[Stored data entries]
--- START ---
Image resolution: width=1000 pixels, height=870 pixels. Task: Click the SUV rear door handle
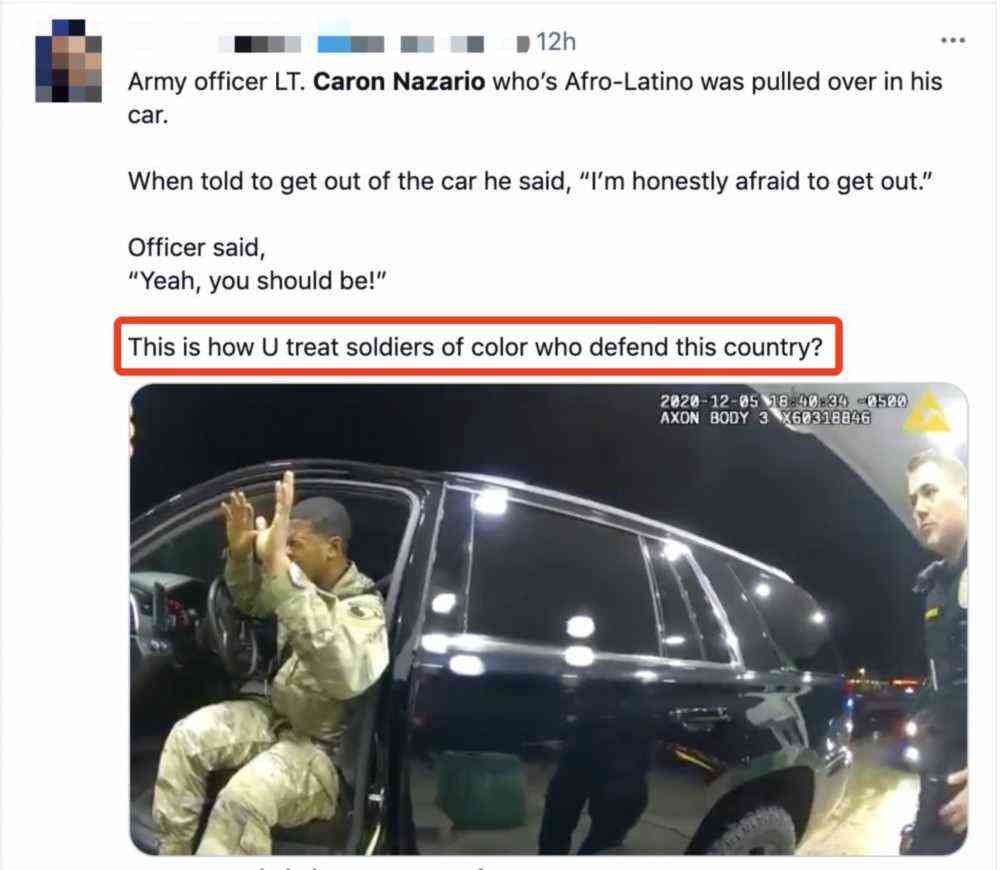click(x=696, y=719)
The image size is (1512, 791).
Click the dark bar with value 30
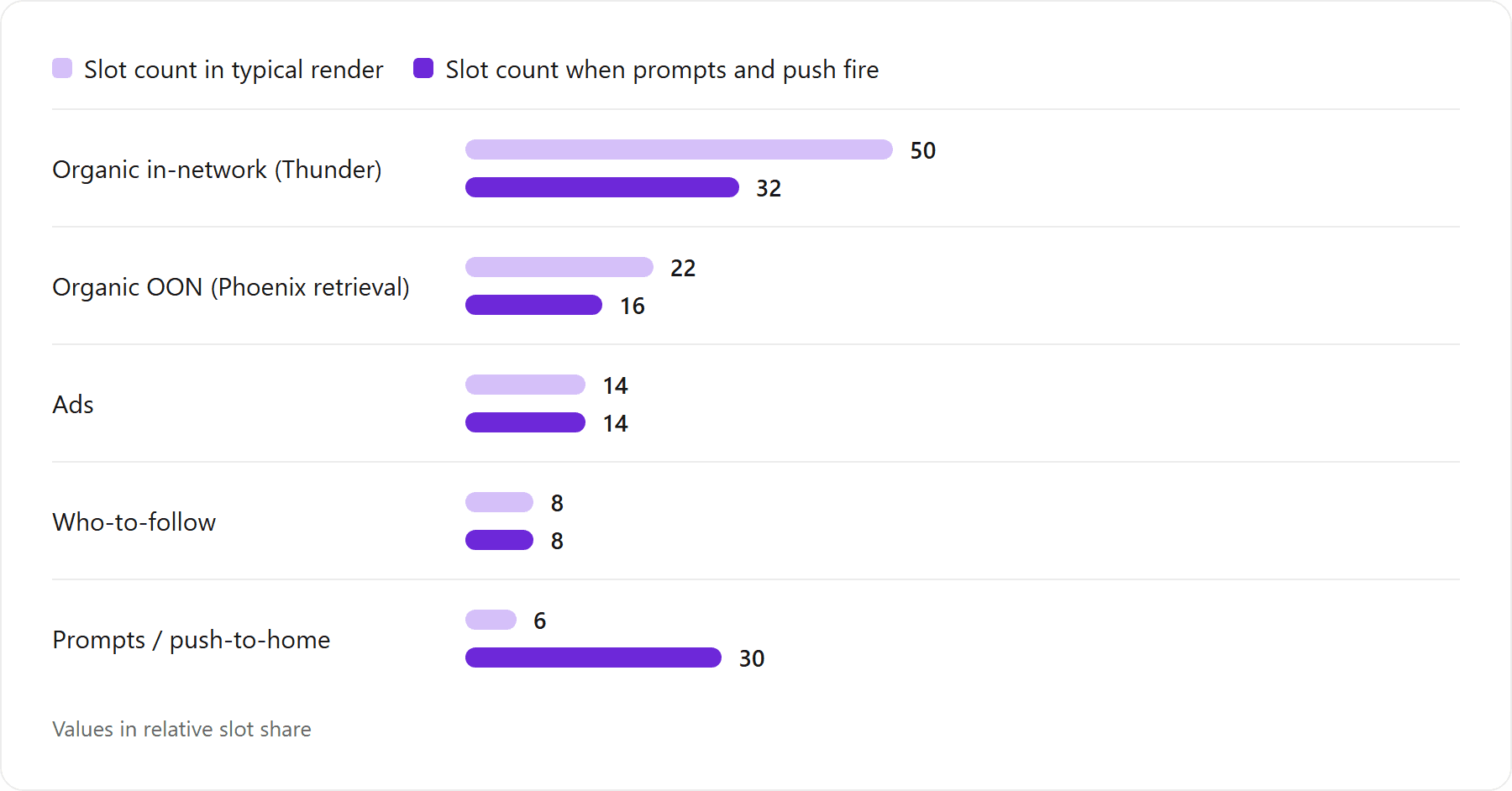click(594, 657)
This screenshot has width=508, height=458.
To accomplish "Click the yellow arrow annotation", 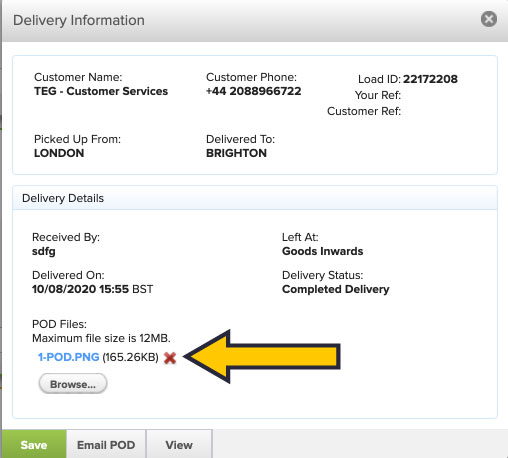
--- END ---
**WHAT YOU WILL DO**
Set down, exactly as written, each line from the one that contains "The image size is (1512, 791)." to the last line of the records, but none of the pictures.

**FINISHED EXERCISE**
The image size is (1512, 791).
Click the dark bar with value 30
click(594, 657)
This screenshot has width=508, height=458.
To accomplish "Click the yellow arrow annotation", 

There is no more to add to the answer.